I have been trying to track down an issue that we’re seeing in our database, and after some time debugging, I believe it has to do with Timescale. However, it is not clear to me yet whether it’s a misunderstanding/misuse of Timescale which is contributing to the problem as I am relatively new to it.
I will start by describing the issue. In our database, we have a table which is used to store time-series data for a number of “feeds” as well as some other related things. This table is a Timescale hypertable. Here’s an overview of its schema:
- id: PK UUID
- feed_id: FK
- foo_id: FK
- bar_id: FK
- timestamp: used for hypertable
- value: to be aggregated
With this table, we perform queries like:
-- time-series data
select time_bucket_gapfill('1 day', timestamp) as bucket, interpolate(sum(value))
from our_hypertable
where feed_id = '...' and foo_id = '...'
group by bucket;
and
-- non-time-series summary
select sum(value)
from our_hypertable
where feed_id = '...' and foo_id = '...'
group by bucket;
On certain pages there are a lot of queries like these that are fired off for various “feeds” and over time and growth these pages have slowed down. One hot-spot optimization we have considered making is periodically calculating the non-time-series summary and caching it for various page views. So we set up a job to run periodically over all “foos” (a small table) to calc and cache their summaries.

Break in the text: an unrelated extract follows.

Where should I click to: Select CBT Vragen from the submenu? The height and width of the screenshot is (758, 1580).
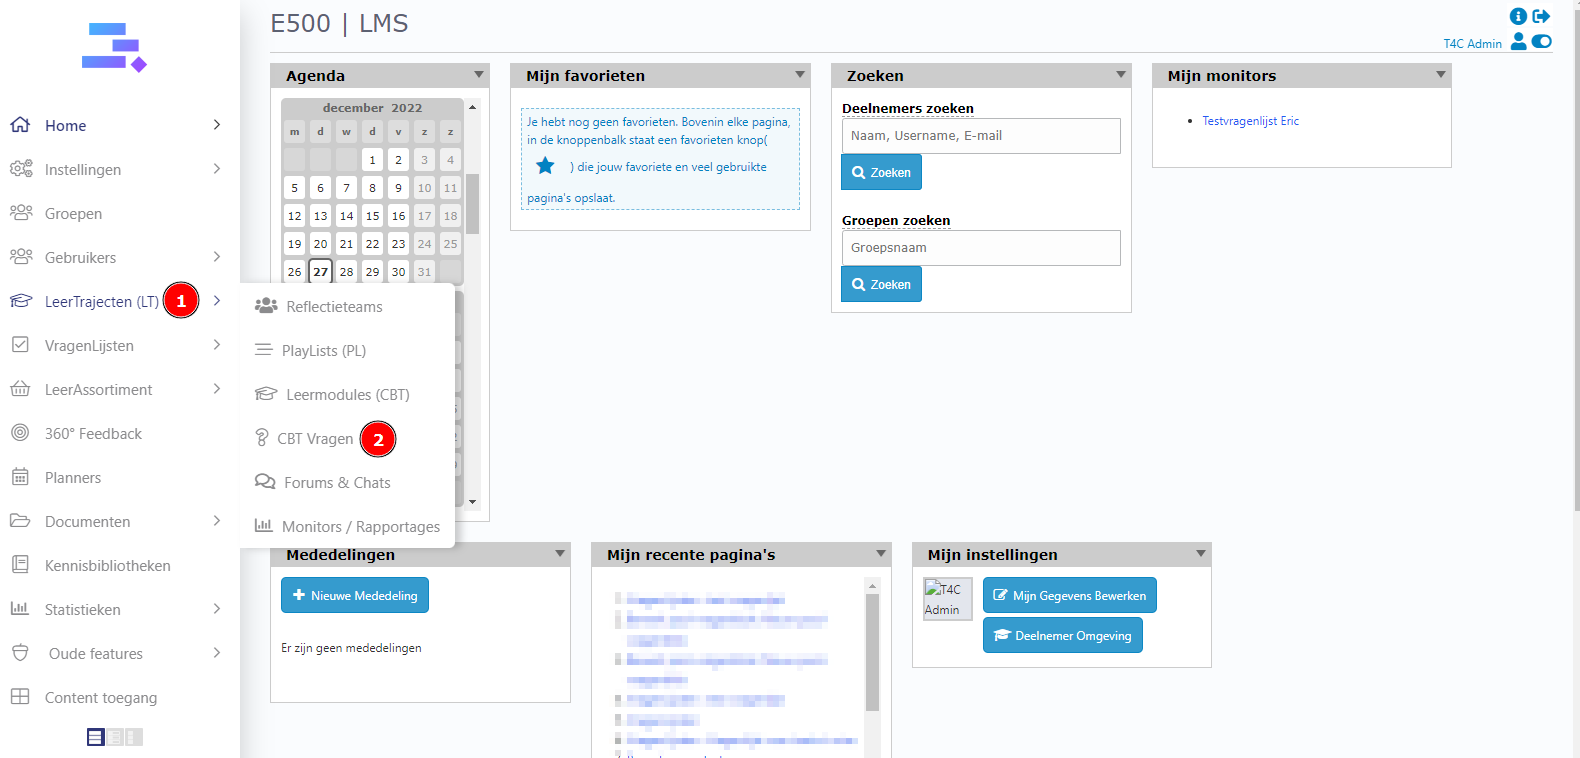pos(315,439)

This is where the problem began. We noticed that when running these jobs, the queries would execute very quickly (a few milliseconds) but the db CPU would spike up 20-30% after a few jobs and never recover. By the middle of the run (100 or so jobs) the CPU would peg out at 100% and not recover until the work was cancelled or done. The queries run in these jobs were the same as are run on page views, so we did a little more testing and noticed that even a few rapid refreshes of the page would get CPU utilization up to 30-50% (note: this is a relatively low-traffic site, so it seems we only happened to not have encountered the issue by chance during general page usage)

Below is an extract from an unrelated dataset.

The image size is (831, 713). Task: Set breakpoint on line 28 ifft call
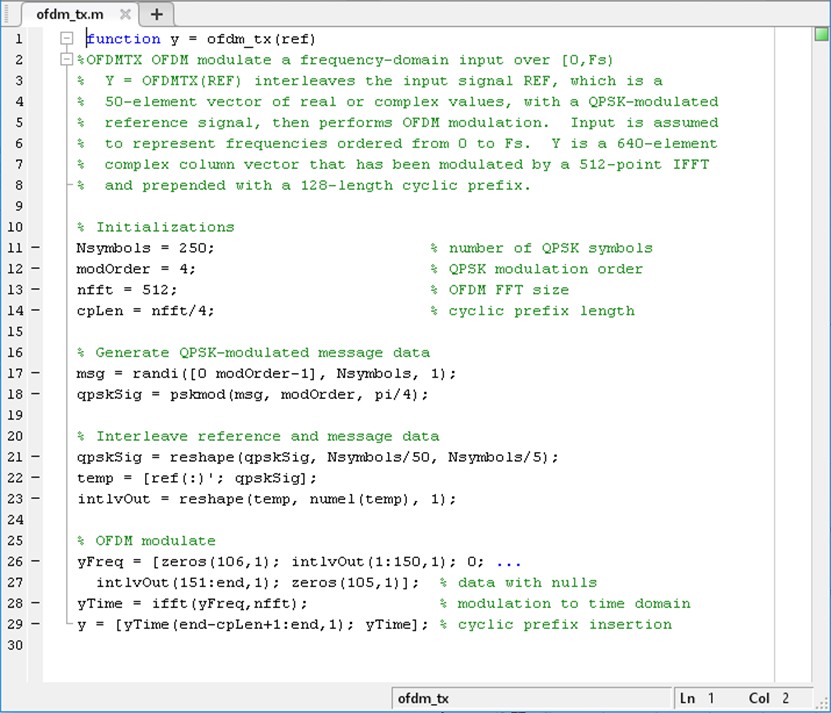click(37, 603)
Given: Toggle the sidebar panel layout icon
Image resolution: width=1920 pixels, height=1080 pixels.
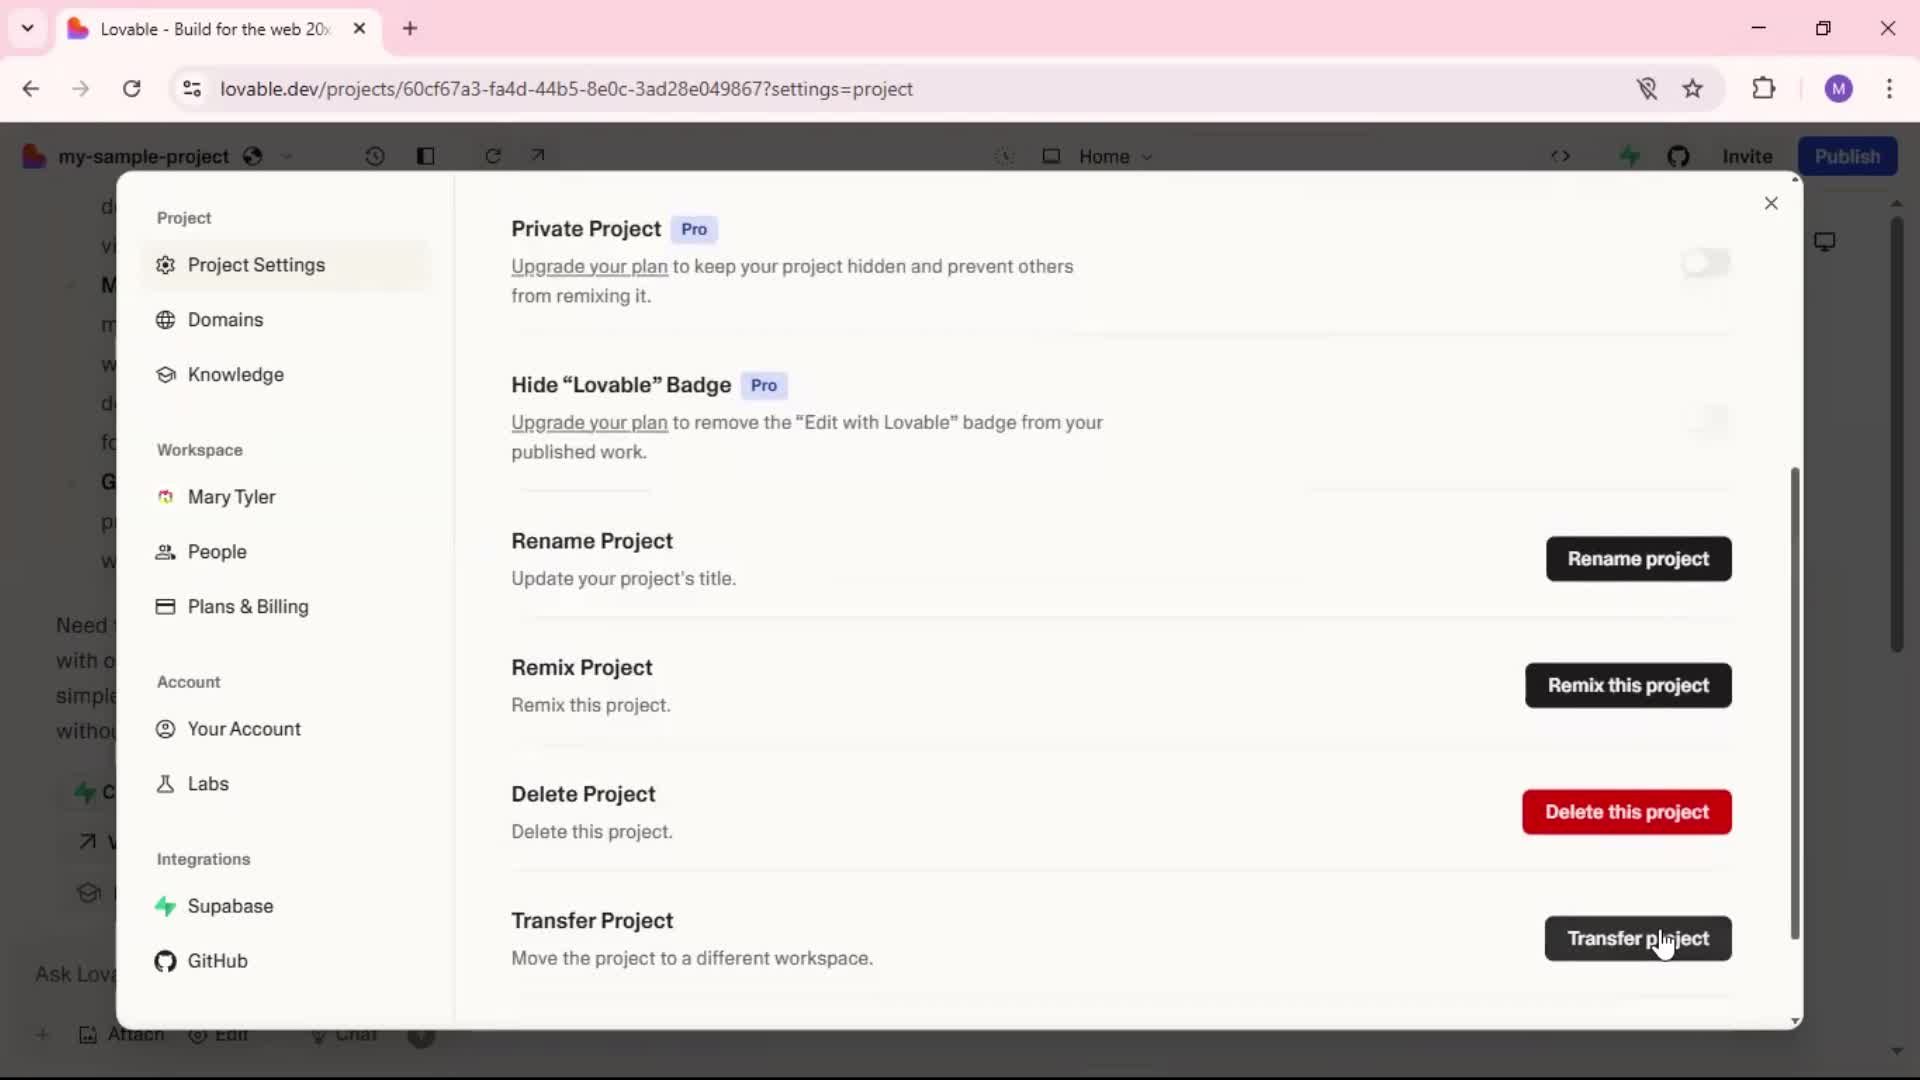Looking at the screenshot, I should click(426, 156).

In summary, it is strange to us that the db is able to quickly execute our queries while having a sort of residual CPU affect from them. Forgive me for speaking in somewhat vague generalities here. I can provide more details to specific questions, but my hope was to get the conversation started and go from there. I am also somewhat hopeful that this is a “you don’t know what you don’t know” situation w.r.t. timescaledb usage, e.g. “oh, tsdb does this specific background work shortly after being queries, you should use a continuous aggregate” or some such.
Thanks for taking the time to read! Looking forward to hearing your thoughts
Tech details:
- self-hosted
- tsdb v2.8.1
- pgdb v14